Papaya, tangerines, and passion fruit also contain meaningful amounts. Berries, apples, bananas, and grapes are not notable sources of vitamin A, so if you’re specifically trying to boost your intake through fruit, lean toward the orange and red options.

Cooking Dramatically Increases Absorption

One of the most practical things to know about plant-based vitamin A is that how you prepare food matters almost as much as what you eat. Raw vegetables lock much of their beta-carotene inside tough cell walls that your body can’t fully break down during digestion.

Research published in the British Journal of Nutrition found that the bioavailability of beta-carotene from raw carrots was only about 11% compared to pure beta-carotene. Stir-frying those same carrots in oil raised that figure to 75%, a roughly six-and-a-half-fold increase in the amount of vitamin A your body actually absorbs. Steaming also improves absorption significantly, though not quite as much as cooking with fat.

The takeaway is straightforward: cook your orange and green vegetables when you can, and include a small amount of fat. A drizzle of olive oil on roasted sweet potatoes or a pat of butter on steamed carrots isn’t just for flavor. Fat is essential for absorbing carotenoids because they’re fat-soluble, meaning they dissolve in fat rather than water. Without some fat in the meal, a large portion of the beta-carotene passes through you unused.

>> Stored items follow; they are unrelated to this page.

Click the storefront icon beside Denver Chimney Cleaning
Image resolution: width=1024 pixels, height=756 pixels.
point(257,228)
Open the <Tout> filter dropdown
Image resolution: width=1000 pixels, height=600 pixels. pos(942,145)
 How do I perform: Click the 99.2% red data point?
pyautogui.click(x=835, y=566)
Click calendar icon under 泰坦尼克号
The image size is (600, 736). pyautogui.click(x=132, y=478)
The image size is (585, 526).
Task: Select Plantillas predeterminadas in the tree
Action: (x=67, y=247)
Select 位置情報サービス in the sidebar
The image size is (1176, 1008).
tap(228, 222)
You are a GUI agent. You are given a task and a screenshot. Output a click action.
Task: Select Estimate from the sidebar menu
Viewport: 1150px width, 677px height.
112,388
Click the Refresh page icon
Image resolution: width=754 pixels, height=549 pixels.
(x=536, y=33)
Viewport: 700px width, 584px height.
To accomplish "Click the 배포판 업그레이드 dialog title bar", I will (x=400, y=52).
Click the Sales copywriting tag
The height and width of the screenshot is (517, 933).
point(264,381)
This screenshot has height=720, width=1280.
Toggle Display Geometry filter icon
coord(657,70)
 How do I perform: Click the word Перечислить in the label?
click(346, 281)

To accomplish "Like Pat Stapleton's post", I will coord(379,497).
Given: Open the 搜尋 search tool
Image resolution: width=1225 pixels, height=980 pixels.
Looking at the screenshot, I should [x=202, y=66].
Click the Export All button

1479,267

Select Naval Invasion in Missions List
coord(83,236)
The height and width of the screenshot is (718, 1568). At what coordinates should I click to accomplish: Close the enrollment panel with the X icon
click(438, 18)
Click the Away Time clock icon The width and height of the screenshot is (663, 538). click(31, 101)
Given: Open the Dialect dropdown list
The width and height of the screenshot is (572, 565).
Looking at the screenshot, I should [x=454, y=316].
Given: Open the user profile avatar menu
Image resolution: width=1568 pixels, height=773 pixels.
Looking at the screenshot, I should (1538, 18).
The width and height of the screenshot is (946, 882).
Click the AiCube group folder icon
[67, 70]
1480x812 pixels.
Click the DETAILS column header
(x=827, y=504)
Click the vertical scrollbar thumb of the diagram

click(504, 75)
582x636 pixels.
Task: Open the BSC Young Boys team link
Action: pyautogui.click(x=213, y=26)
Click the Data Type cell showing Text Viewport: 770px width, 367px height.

How Much You Actually Need

The recommended daily intake of vitamin A is 900 mcg RAE for adult men and 700 mcg RAE for adult women. During pregnancy, the target rises slightly to 770 mcg RAE. These amounts are easy to reach through food alone. A single baked sweet potato exceeds the full day’s requirement, and a combination of a carrot-based snack, a salad with spinach, and a serving of cantaloupe would also cover it comfortably.

Because plant-based vitamin A (from beta-carotene) carries no risk of overdose, there’s no need to track your intake precisely. Just making orange and dark green produce a regular part of your meals is enough. The real concern with vitamin A toxicity applies only to preformed retinol from supplements or very large amounts of liver, not from fruits and vegetables.

What Happens When You Don’t Get Enough

Vitamin A deficiency is uncommon in countries with diverse food supplies, but it does happen, particularly in people with conditions that impair fat absorption (like celiac disease or Crohn’s disease) or in those with very restricted diets. The earliest symptom is typically night blindness: difficulty seeing in dim light even though your vision seems fine during the day. This happens because your retinas need vitamin A to produce the pigments required for low-light vision.

If the deficiency continues, your eyes stop producing enough moisture to keep the corneas lubricated. Chronic dryness can eventually damage the cornea, and unlike night blindness, corneal damage may not be fully reversible. These are strong reasons to ensure vitamin A-rich produce stays in your regular rotation, even if you’re not thinking about it as a nutrient you specifically need to target.

Quick Guide to Choosing High Vitamin A Produce

You don’t need to memorize nutrient tables. Three simple patterns cover most of what you need to know:

  • Orange fruits and vegetables (sweet potatoes, carrots, cantaloupe, mango, butternut squash, pumpkin, apricots) are almost always rich in beta-carotene.
  • Dark leafy greens (spinach, kale, collard greens, turnip greens) are strong sources, even though their green color masks the orange pigment underneath.
  • Red produce (red bell peppers, tomatoes, pink grapefruit, watermelon) contains moderate amounts.

Pale or white vegetables, most berries, and tree fruits like apples and pears contribute very little. If your typical plate is mostly beige or white, adding a single serving of roasted sweet potato or a handful of raw carrots with hummus is one of the easiest nutritional upgrades you can make.